Sbu Nkosi insists his spot in the Springboks' pecking order when it comes to the wings is the furthest thing from his mind at this stage.
The 26-year-old flyer completed his high-profile move from the Sharks to the Bulls on Thursday, stating that starting afresh and becoming part of his new franchise's winning culture is his only focus.
Currently recovering from an ankle injury, Nkosi has struggled for consistent form this season and is thought to have slipped in the Bok coaches' estimation, particularly since the likes of Aphlelele Fassi, Seabelo Senatla and Kurt-Lee Arendse have seized their opportunities.
"I can only take it a day at a time. This is where I am and who I am right now," said Nkosi.

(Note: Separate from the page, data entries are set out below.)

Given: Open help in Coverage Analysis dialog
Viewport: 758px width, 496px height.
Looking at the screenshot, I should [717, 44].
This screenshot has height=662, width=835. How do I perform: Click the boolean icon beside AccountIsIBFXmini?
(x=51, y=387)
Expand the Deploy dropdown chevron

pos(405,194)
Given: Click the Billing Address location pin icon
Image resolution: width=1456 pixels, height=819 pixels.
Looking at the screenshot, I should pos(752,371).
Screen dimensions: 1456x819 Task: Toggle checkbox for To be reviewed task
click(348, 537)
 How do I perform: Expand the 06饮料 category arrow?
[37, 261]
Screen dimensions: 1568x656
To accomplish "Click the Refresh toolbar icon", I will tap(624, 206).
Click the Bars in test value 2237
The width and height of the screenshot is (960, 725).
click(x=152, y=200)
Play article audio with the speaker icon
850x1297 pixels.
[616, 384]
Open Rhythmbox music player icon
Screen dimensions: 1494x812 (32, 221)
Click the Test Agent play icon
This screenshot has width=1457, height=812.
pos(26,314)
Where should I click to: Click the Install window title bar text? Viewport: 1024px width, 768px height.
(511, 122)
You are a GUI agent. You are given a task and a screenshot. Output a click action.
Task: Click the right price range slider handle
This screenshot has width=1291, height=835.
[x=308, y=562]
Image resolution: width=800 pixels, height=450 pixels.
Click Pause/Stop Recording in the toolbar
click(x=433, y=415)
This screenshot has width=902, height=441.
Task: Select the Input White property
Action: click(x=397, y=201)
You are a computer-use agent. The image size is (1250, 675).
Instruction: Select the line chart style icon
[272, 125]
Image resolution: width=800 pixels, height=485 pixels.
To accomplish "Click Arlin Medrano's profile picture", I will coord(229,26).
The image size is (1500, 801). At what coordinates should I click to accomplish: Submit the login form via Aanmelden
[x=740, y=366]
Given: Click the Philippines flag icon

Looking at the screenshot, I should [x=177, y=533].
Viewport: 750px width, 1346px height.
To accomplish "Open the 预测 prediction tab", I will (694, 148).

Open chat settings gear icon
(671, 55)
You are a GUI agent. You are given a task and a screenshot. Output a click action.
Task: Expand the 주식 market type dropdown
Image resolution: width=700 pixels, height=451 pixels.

"I'm also injured, so to get to a place where I'm thinking about potential selection for the national team I need to be fit and ready to play. That's my priority. That's where my thoughts are currently.
"When I get into the proverbial ring again and start boxing, then I can only start answering the question again where I stand in terms of the Springboks."
Even though he's not working towards an official time frame to get back onto the field, Nkosi is adamant he's putting pressure on himself daily to reach small targets.
"There's pressure every day. If you don't put it on yourself, you won't feel the pressure that's coming from everywhere else," he said.
"So I put pressure on myself to get better as soon as possible so that I can compete for all these positions I want to."
There's a view, albeit an unconvincing one, that Nkosi's switch could hinder his mission to be a top dog again as he now leaves behind "home comforts" as well as a Sharks playing group brimming with national players.
Yet with the Bulls arguably building a potential dynasty that will see their players of Springbok interest increase, that argument sounds flawed.
"I don't believe making it into a World Cup squad is dependent on which team you play for. It's purely based on your performance. Being in a specific place doesn't downplay your chances of becoming part of the international setup," said Nkosi.